He would, however, be up before too many watches had passed. Everard of Chevington might have been a fool, but John was convinced he knew about gates through time, which made him a dangerous one.
He shucked off his boots and went to bed fully dressed, lest something happen and he be needed in a hurry. If Tess called for him, he certainly didn’t want Nicholas trotting down the passageway in answer.
I love you
.
He closed his eyes. The saints preserve him, but he did.

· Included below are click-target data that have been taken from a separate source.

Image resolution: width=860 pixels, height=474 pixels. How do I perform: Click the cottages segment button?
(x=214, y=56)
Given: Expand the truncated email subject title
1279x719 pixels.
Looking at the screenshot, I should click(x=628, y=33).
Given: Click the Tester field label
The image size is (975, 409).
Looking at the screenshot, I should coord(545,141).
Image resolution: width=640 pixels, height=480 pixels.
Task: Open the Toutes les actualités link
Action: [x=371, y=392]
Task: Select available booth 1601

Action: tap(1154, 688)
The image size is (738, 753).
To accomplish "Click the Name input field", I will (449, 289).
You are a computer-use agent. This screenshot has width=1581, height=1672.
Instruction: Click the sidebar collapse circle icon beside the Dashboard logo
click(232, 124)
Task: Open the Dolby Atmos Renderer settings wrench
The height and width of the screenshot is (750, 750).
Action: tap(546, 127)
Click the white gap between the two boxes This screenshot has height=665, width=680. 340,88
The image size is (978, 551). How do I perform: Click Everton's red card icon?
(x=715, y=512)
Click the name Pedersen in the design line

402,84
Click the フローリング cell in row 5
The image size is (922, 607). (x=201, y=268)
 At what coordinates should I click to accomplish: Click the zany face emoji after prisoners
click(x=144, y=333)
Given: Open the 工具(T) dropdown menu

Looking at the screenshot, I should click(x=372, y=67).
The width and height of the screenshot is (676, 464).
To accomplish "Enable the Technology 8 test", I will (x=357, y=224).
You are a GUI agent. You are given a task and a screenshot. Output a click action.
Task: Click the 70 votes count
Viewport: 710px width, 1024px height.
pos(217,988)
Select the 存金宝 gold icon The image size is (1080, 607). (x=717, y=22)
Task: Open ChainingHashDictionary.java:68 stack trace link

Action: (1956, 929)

And if he ever talked her into loving him in return, he would make sure she didn’t pay a steep price for it.
Chapter 23
T
ess
followed her guardsman—who appeared to be one of several—along the passageway and down the stairs to the great hall. She couldn’t imagine why she even had guardsmen to begin with, but John was, as she could readily attest, a bit on the paranoid side. She would have thought that being inside his brother’s hall would have made him relax a bit, but perhaps he knew things she didn’t. The collection of men who were either standing at attention in various strategic spots in the great hall or pacing unobtrusively along the walls or up in the gallery didn’t seem to be overly concerned, but perhaps they were used to humoring paranoid brothers of their lord.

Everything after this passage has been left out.